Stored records
————————

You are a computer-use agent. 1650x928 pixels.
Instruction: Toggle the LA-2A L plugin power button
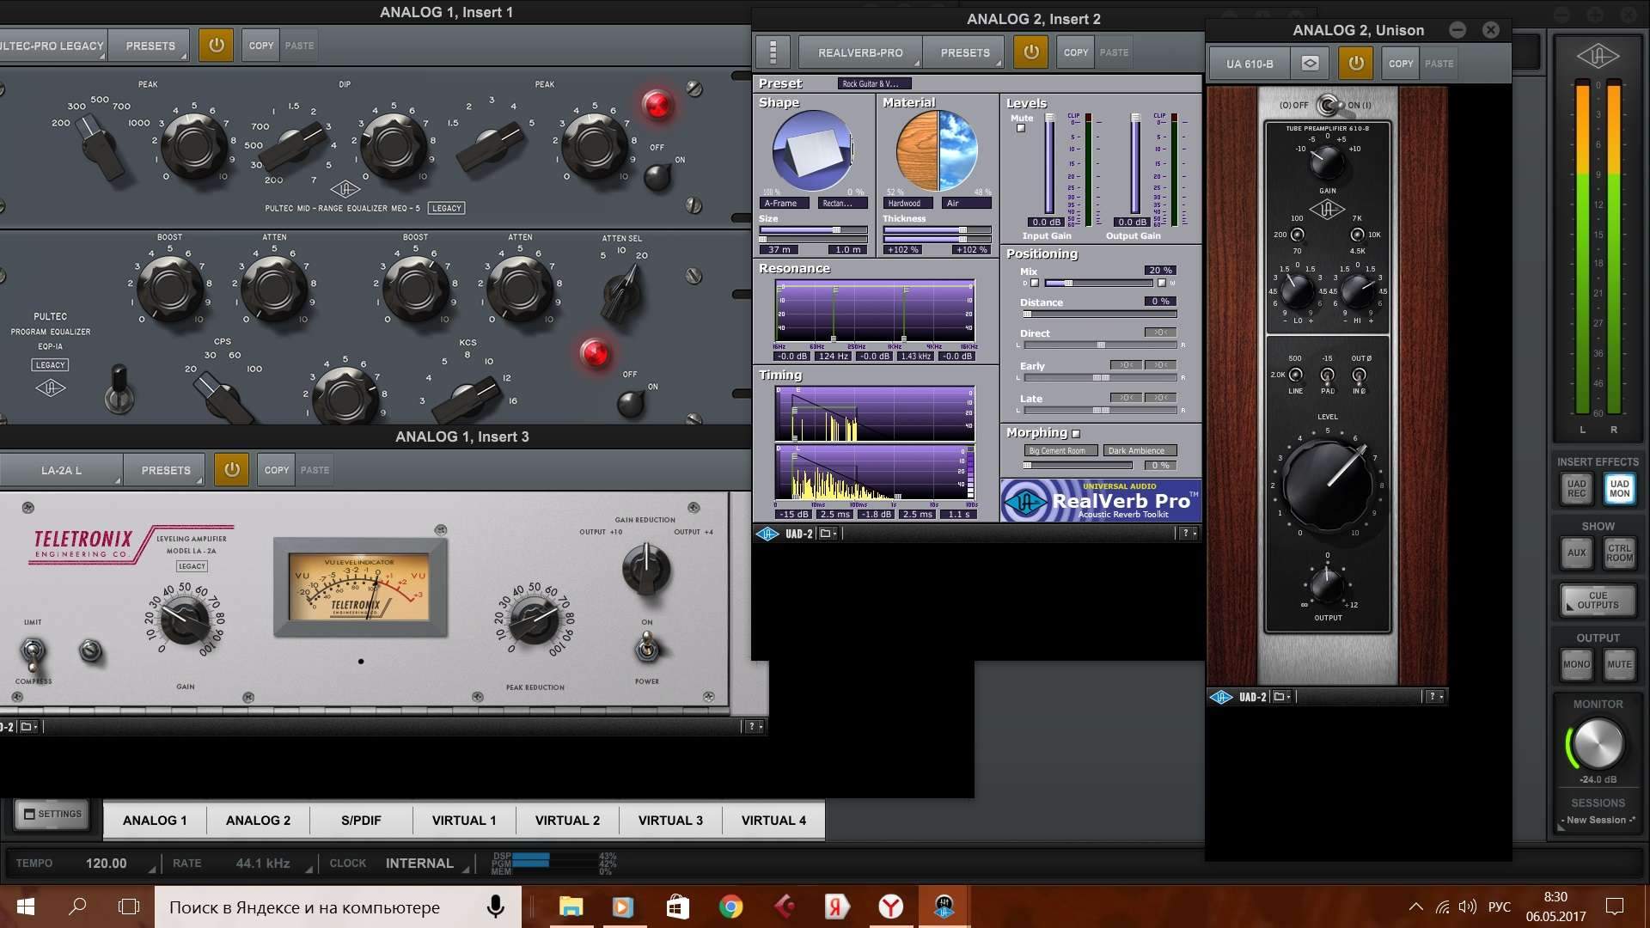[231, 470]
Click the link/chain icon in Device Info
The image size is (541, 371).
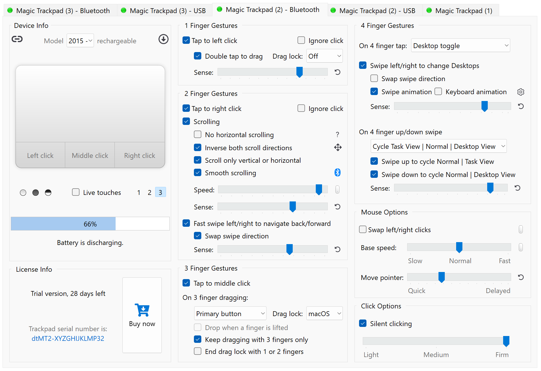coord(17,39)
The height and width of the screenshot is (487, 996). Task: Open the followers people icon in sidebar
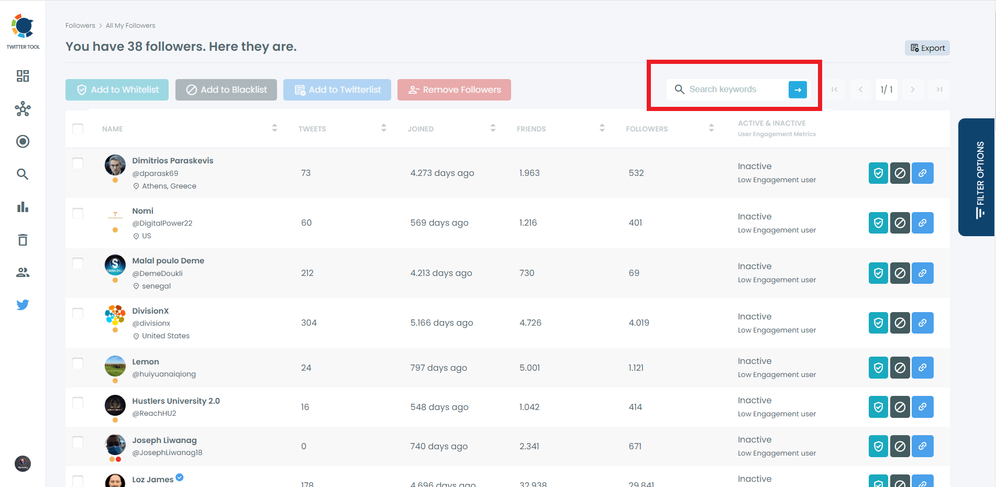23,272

————————

▶ _What you need to do_: Output the records above exactly as they are, leaving out the pictures.

▶ _Problem solution_:
You are a computer-use agent. 1650x928 pixels.
Instruction: Toggle the LA-2A L plugin power button
[231, 470]
Click the link/chain icon in Device Info
The image size is (541, 371).
coord(17,39)
The height and width of the screenshot is (487, 996). Task: Open the followers people icon in sidebar
23,272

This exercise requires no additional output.